The side-effects of conventional cancer therapy can be devastating. Collateral damage is inevitable with treatments that attack all rapidly dividing cells, which is one reason why targeted biological therapies, such as antibody-based immunotherapies, are gaining traction. But there may be another option... Marie Stark, graduate student at University of California, Davis, USA, and her colleagues in the Department of Molecular and Cell Biology believe that Hepatitis E particles could eliminate the scatter-gun effect of most chemotherapies, and allow older drugs to be used in a less damaging way. By replacing the DNA cargo of the viral particle with a cancer drug and adding a cancer-targeting molecule to the particle surface, they have created the potential for a magic bullet. The group has already shown that their virus-like particles can hone in on breast cancer cells, both in vitro and in a mouse model (1). We spoke with Marie to find out more.
Why Hepatitis E?
Professor Cheng’s group was initially working on Hepatitis E Virus-Like Particles (HEV-VLPs) as a potential vaccine delivery system. It became clear that the Hepatitis E virus capsid had unique attributes – for example, native Hepatitis E infects humans through the fecal/oral route and is therefore resistant to acidic and degradative conditions of the gastrointestinal system. This stability is a function of the capsid – so, our VLPs, which in effect are just hollow capsids, also are stable during gastrointestinal transit. Such stability under environmental extremes suggested the utility of HEV-VLPs beyond the vaccine field. We undertook further structural investigations, including isolating, modifying and expressing the capsid protein, to develop a useful delivery system. I should emphasize that HEV-VLPs are derived from structural protein sequences only – they are devoid of infectious, replicating elements of the virus.
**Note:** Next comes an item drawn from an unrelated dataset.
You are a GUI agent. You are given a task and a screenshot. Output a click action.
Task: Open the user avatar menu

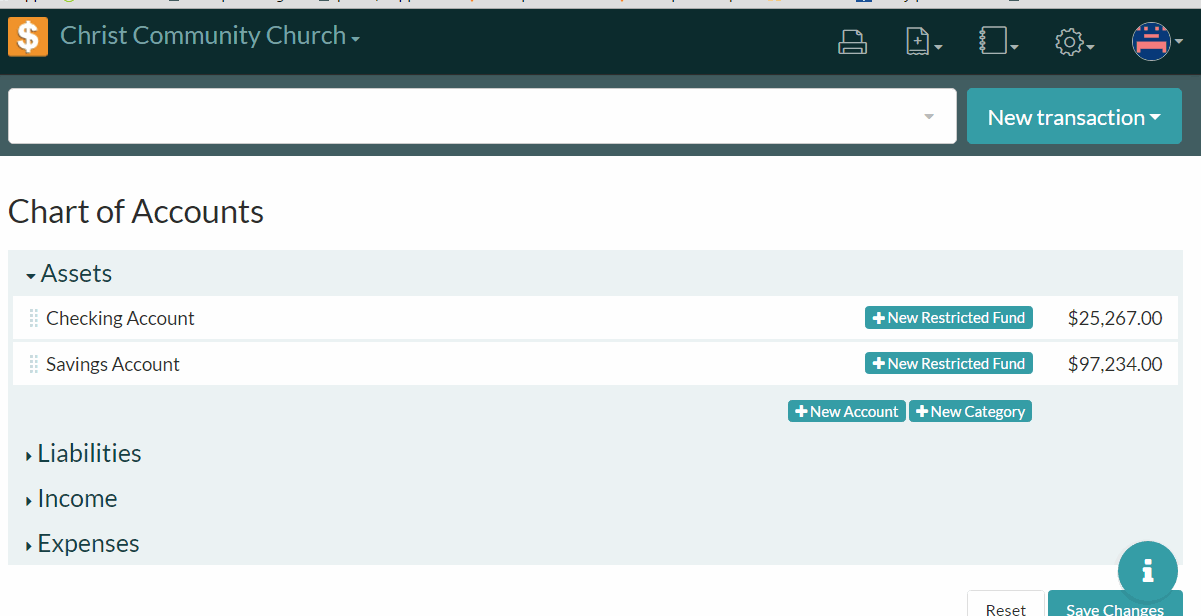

Accordingly, HEV-VLPs capsids benefit from the structural stability of the Hepatitis E virus, while avoiding any possibility of virus infection.
What makes the HEV-VLP useful in drug delivery – particularly cancer drug delivery?
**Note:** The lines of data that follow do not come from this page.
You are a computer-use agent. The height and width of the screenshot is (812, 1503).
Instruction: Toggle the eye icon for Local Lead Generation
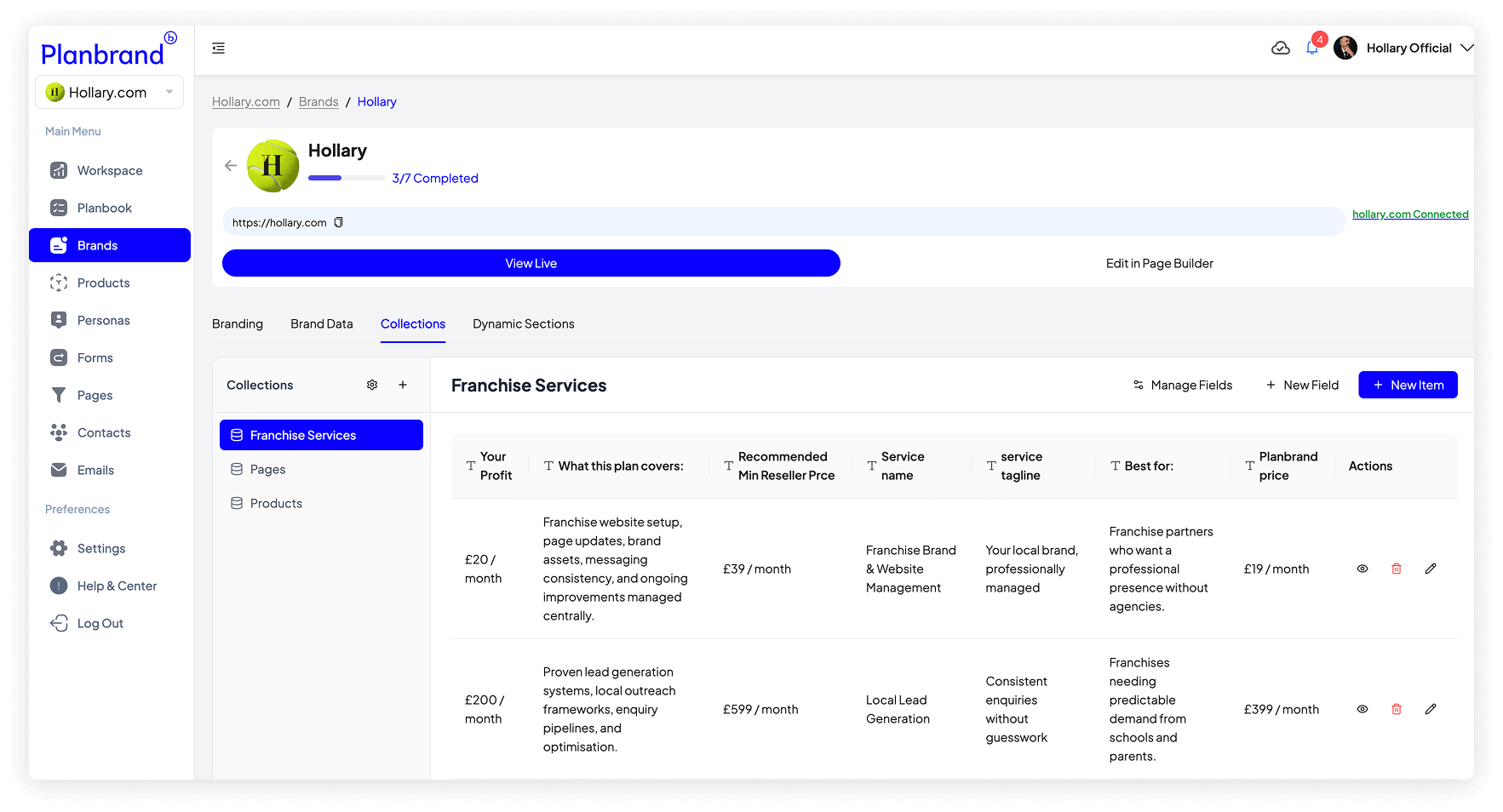coord(1362,709)
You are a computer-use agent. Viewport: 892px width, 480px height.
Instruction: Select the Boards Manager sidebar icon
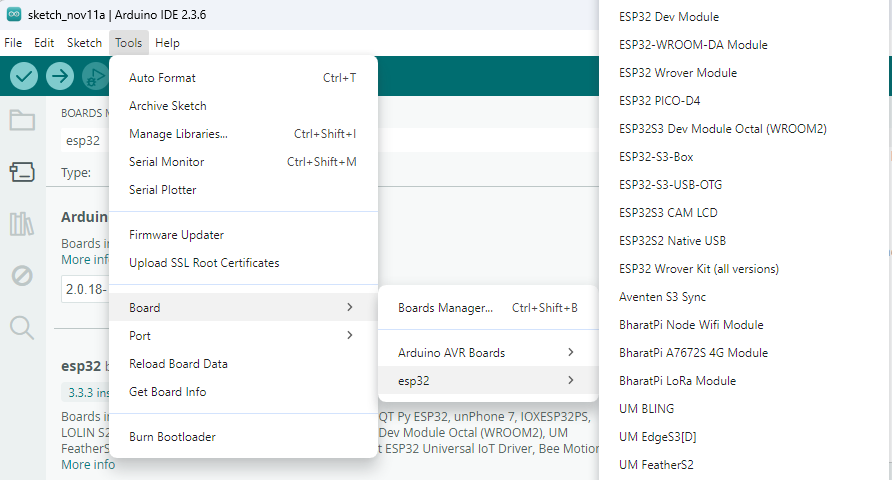coord(22,172)
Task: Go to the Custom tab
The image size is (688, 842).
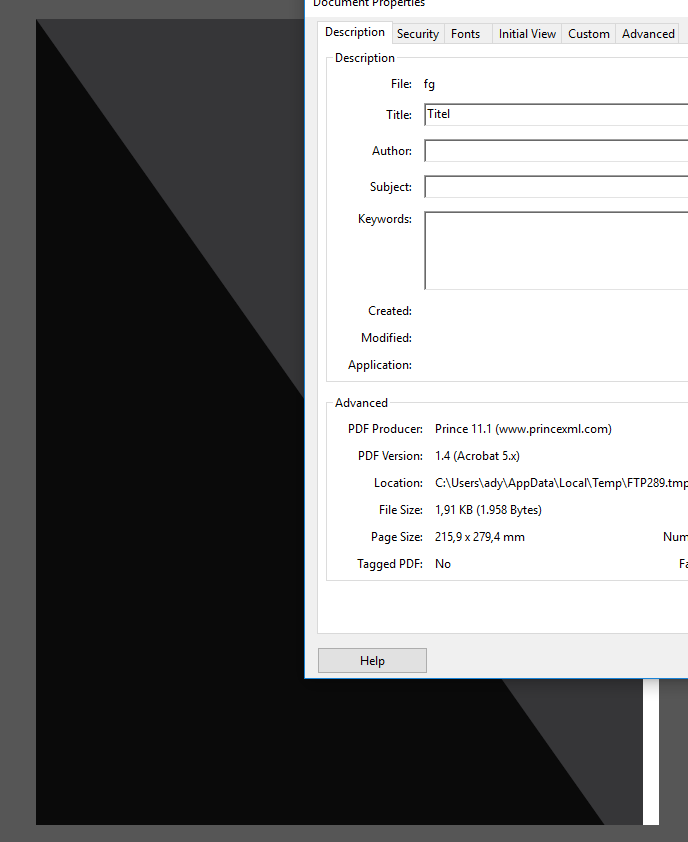Action: [x=588, y=34]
Cancer therapies are trending towards improved targeting and stable circulation methods, such that cancer treatments can attack tumors while minimizing harm to healthy tissues. HEV-VLPs not only provide a platform that can be modified to target a variety of cancer cells, but also serve as vehicles for delivering cancer drugs. In this way, a tumor-targeted HEV-VLP can be packaged with drug – or nucleic acid, if a gene therapy approach is used – and deliver it to the tumor site. One could envisage adding magnetic nanoparticles to the HEV-VLP cargo to provide an additional layer of targeting via an externally applied magnetic field. In any case, the consequence of our approach is that cancer therapies would not broadly circulate in healthy tissues; rather, a specific dose would be packaged in the VLPs, delivered systemically, and released locally at the tumor site, reducing the potential for side-effects.
How do you target the VLPs to cancer cells?
The protrusion domain on the HEV-VLP capsid sequence was genetically modified with a cysteine residue that acts as a site for attaching cancer-targeting molecules via a simple covalent chemical reaction. Consequently, the VLP displays targeting molecules that can bind to tumor cell ligands, while being protected from degradation by the capsid structure.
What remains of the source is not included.